*** Opening of Input for this task ***
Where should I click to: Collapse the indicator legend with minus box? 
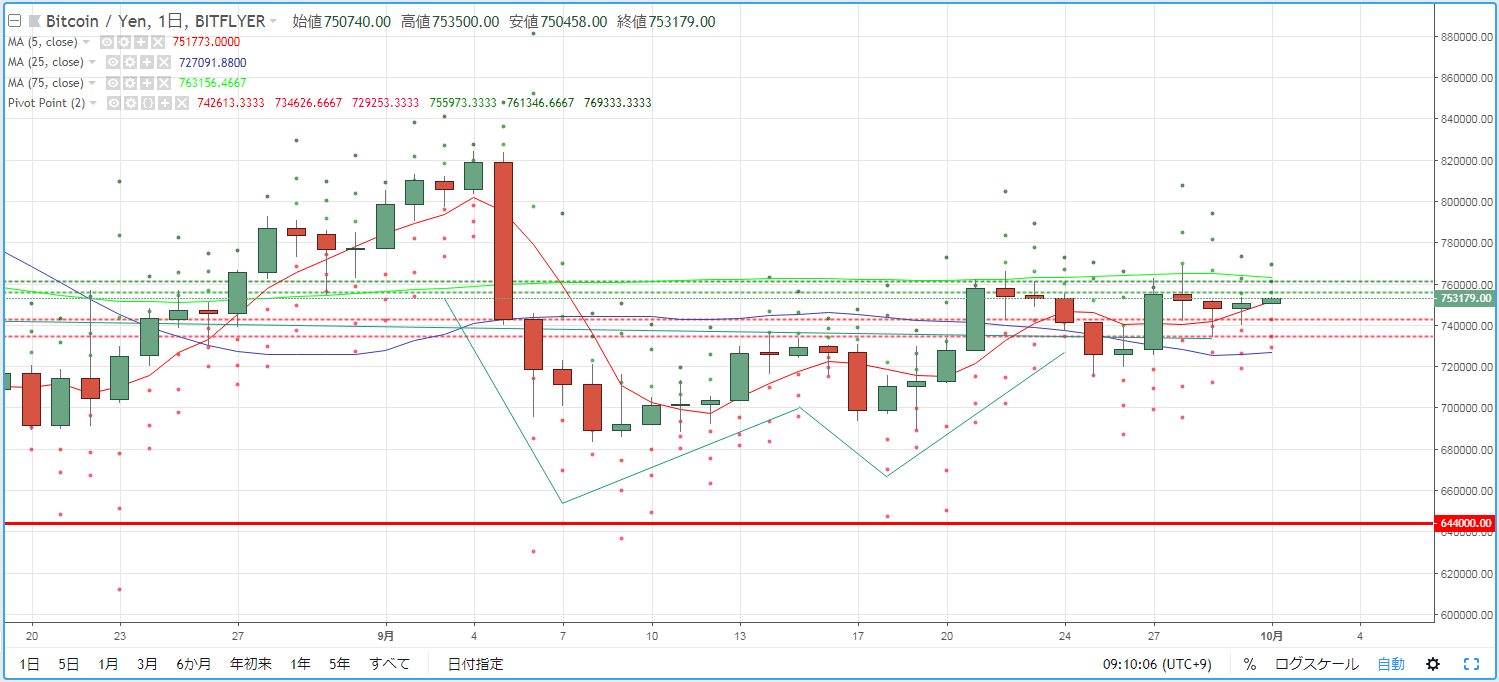click(x=14, y=21)
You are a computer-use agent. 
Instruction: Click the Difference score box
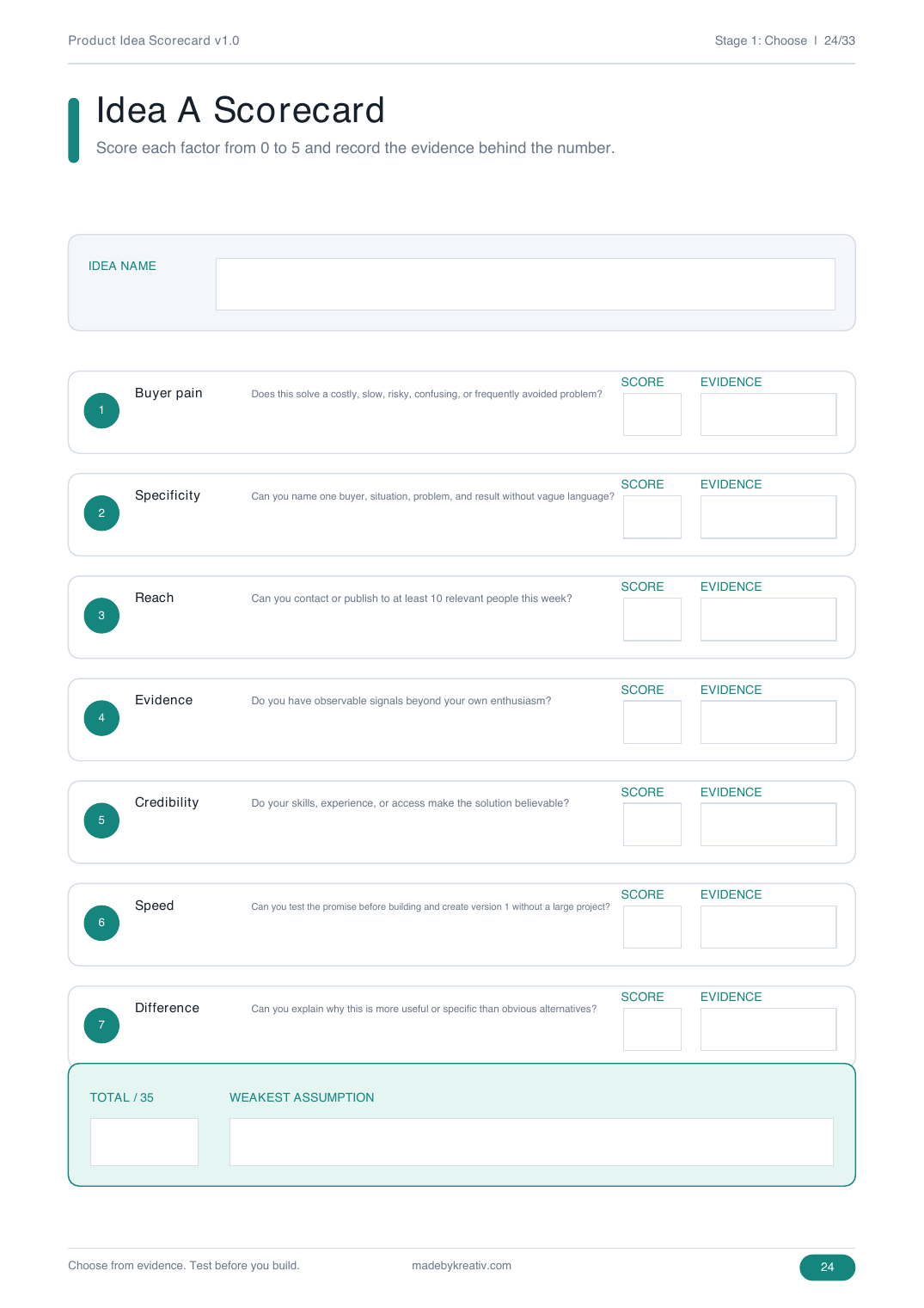(x=652, y=1029)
*** Close of Input for this task ***
Aim of the exercise
Transcribe the material exactly, leaving every picture out.

Answer below
Where should I click to: Collapse the indicator legend with minus box? 
click(x=14, y=21)
You are a computer-use agent. 
Instruction: Click the Difference score box
(x=652, y=1029)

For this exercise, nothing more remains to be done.